Table 3 provides a selection of the most commonly used diagnostic tools for assessment of anxiety symptoms and anxiety disorders in children and adolescents. In children, applications of these tools to younger children might be more problematic than to older children, as reflected in poorer psychometric data. This problem undoubtedly at least partly reflects the difficulty young children face when trying to communicate information about internally experienced affective states.

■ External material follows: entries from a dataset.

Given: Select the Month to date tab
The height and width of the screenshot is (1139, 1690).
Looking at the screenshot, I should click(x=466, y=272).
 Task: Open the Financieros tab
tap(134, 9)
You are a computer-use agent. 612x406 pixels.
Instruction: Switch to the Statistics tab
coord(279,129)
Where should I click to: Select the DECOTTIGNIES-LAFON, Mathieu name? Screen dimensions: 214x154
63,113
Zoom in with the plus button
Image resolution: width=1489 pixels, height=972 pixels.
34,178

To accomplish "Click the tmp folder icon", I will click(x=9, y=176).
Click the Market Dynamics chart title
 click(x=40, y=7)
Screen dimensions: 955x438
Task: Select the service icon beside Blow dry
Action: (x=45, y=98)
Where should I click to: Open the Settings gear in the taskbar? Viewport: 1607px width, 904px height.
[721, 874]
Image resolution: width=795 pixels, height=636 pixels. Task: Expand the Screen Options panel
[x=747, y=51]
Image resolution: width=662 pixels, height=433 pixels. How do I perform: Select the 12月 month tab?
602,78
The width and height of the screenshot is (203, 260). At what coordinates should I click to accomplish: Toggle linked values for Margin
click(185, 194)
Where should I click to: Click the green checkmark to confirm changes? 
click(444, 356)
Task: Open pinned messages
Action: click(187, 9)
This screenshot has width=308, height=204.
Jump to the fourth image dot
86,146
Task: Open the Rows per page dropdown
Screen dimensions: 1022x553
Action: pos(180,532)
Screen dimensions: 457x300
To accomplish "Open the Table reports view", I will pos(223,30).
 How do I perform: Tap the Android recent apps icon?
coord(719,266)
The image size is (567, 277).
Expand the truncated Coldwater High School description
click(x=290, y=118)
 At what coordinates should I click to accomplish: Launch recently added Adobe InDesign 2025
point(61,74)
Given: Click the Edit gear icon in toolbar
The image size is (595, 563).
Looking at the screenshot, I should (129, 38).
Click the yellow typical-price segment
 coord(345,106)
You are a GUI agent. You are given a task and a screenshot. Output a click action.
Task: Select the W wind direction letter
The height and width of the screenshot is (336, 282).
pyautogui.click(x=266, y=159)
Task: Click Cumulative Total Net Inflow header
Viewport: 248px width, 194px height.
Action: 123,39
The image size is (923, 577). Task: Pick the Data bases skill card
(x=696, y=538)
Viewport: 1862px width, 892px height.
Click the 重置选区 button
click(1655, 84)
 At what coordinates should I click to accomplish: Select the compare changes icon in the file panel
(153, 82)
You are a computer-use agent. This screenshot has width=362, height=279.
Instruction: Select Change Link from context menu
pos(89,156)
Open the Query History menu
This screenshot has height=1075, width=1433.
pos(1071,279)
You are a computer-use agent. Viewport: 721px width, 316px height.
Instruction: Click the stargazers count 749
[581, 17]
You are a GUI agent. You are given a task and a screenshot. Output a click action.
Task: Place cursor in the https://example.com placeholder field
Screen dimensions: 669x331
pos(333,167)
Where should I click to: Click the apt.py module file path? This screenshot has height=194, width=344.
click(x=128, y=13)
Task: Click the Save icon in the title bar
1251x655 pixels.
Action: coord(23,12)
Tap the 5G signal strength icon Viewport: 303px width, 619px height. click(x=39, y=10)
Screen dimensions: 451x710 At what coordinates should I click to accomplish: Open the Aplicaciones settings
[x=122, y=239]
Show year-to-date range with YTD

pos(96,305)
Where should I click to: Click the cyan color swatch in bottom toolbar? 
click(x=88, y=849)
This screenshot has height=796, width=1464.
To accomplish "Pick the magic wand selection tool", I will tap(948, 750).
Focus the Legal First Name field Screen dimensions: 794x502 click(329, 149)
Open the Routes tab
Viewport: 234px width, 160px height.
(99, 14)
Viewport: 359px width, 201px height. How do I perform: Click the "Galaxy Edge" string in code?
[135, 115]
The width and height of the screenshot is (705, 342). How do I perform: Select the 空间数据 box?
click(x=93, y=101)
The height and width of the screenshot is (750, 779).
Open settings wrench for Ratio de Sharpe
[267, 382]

Therefore, assessments in young children often require solicitation of information from multiple sources beyond the child to reliably and validly distinguish among normal anxiety, subclinical, and pathological anxiety syndromes and disorders. This assessment includes parent or teacher reports. In older children and adolescents, in contrast, diagnostic decisions can rely heavily on information provided directly by the patient, although even in this age group parallel informants can also be helpful.
Table 3
Assessment in children and adolescents
Beyond these problems, unclear rules for applying diagnostic thresholds and variations in the methods used to aggregate information from different sources may drastically influence prevalence estimates (see later discussion) and might also impact findings from basic and epidemiological research. Thus, anxiety disorders in children and adolescents cannot be easily assessed with standard questionnaires or interviews that have been derived from adult instruments. In fact, the use of structured and standardized interviews for children and adolescents has much improved the reliability and validity of anxiety diagnoses in children and adolescents in the last 2 decades. Such instruments also have an advantage over symptom scales in that they allow a better delineation of transient subclinical manifestations of anxiety from anxiety disorders that were shown to have predictive validity and even concrete implications for prevention early intervention, and treatment.
The next section highlights developmental issues in anxiety, with focus on anxiety disorders (1) by critically reviewing recent data on the prevalence, incidence, age of onset, natural course, and longitudinal outcome of anxiety disorders, including comorbidity and psychosocial impairments and disabilities, and (2) by addressing important correlates and potential risk factors. The review focuses on the following categorically defined anxiety disorders: separation anxiety disorder, specific phobias, social phobia, agoraphobia, panic disorder, and generalized anxiety disorder (GAD).
Obsessive-compulsive disorder and posttraumatic stress disorder are not covered in this article because of additional complicating issues involved with these diagnoses, for example, controversy in regard to their grouping with the other anxiety disorders.10 As an attempt is made to provide information on development, the authors focus on children (defined here as up to age 12), adolescence (defined here as ages 13 to 17), and young adults (defined here as ages 18 to 35 years).